Monday, January 07, 2013

Kids, programming, and doing more

I built Code Monster and Code Maven to get more kids interested in programming. Why is programming important?

Computers are a powerful tool. They let you do things that would be hard or impossible without them.

Trying to find a name that might be misspelled in a million names would take weeks to do by hand, but takes mere moments with a computer program. Computers can run calculations and transformations of data in seconds that would be impossible to do yourself in any amount of time. People can only keep about seven things in their mind at once; computers excel at looking at millions of pieces of data and discovering correlations in them.

Being able to fully use a computer requires programming. If you can program, you can do things others can't. You can do things faster, you can do things that otherwise would be impossible. You are more powerful.

Looking two decades out, when my kids are grown and well into their careers, I expect people who can fully use computers will have a major force multiplier. A blend of computer science and another field -- medicine, microbiology, genetics, economics, astronomy, journalism, business, almost anything -- will enable you to do things others in that field can't.

Already you can see this. Breakthroughs in genetics came from a collaboration between computer science and geneticists working to create new algorithms for massive scale approximate string matching. During the 2012 elections, Nate Silver redefined what it meant to be a journalist (and attracted huge amounts of traffic) by combining computing and large amounts of polling data in a new way. Astronomy is becoming a field of big data, computers analyzing huge amounts of data from a worldwide network of telescopes, pulling out promising patterns, then having humans look over the candidates to find new discoveries. Robotic probes and the massive data streams they produce are not only taking over space exploration, but also making inroads on sea exploration, marine biology, and climatology as well. Already, if you can program, you can do things others cannot, find things others cannot.

Over the coming years, the collaboration between computers and machine is only going to grow. Computers will do what they are good at, large scale data processing, computation, and analysis. Humans will do what they are good at, finding patterns, intuiting promising paths forward despite noise and missing data, and collaborative problem solving. Those who can fully use computers, and especially those who can program computers, will be more productive. Computers are a powerful tool for those who can wield it.

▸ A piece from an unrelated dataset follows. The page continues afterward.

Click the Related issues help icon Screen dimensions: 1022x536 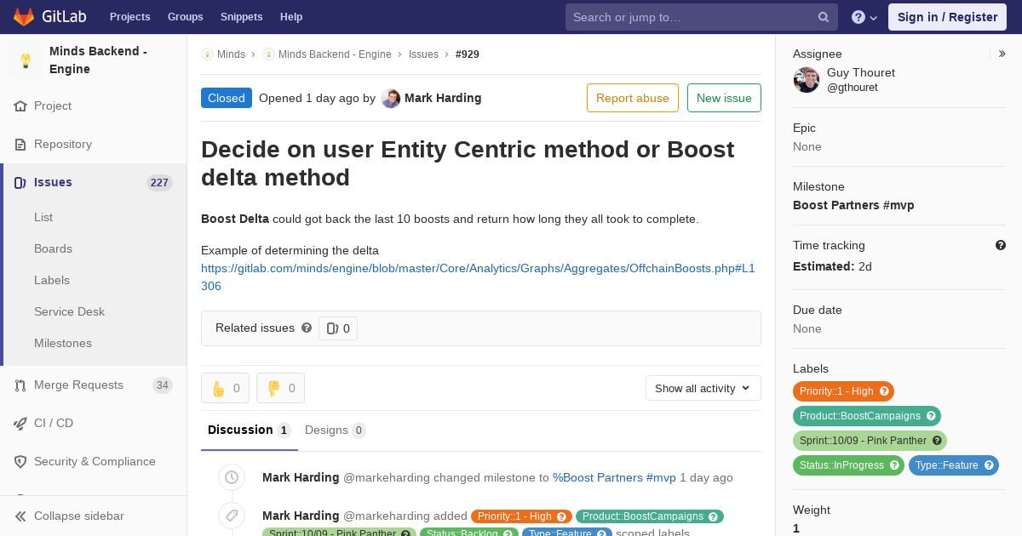point(307,328)
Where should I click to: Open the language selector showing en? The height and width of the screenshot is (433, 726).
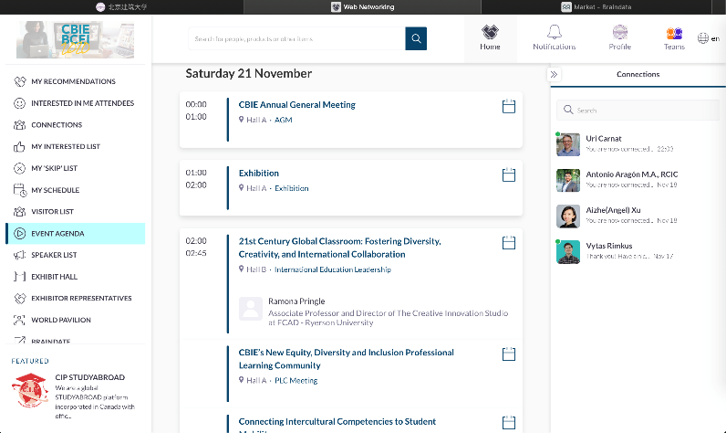pyautogui.click(x=709, y=38)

Sadly, many kids today think of programming as hard. As not fun. As not for them. The problem is particularly acute for girls, leading to the awful fact that only 14% of the computer science degrees in the US are awarded to women. So many kids not getting a chance to get excited about programming is not just unfortunate, it's deeply harmful, for their future and for ours.

Code Monster and Code Maven from Crunchzilla are designed to make programming easy. Make it fun. Make programming for everyone. In the couple months since launch, they have been used in schools and been getting rave reviews from both girls and boys. One girl "got totally into it" and "when she came up for air", she asked her parents, "Are there jobs you can get working with computers?" And a teacher who used this in a school told me, "A couple 6th grade girls who were not interested in programmers tore through Code Monster then started on Code Academy. It was unexpected and cool!"

If you get a chance to try your children on Code Monster or Code Maven, or you use either in a school, please let me know what you think.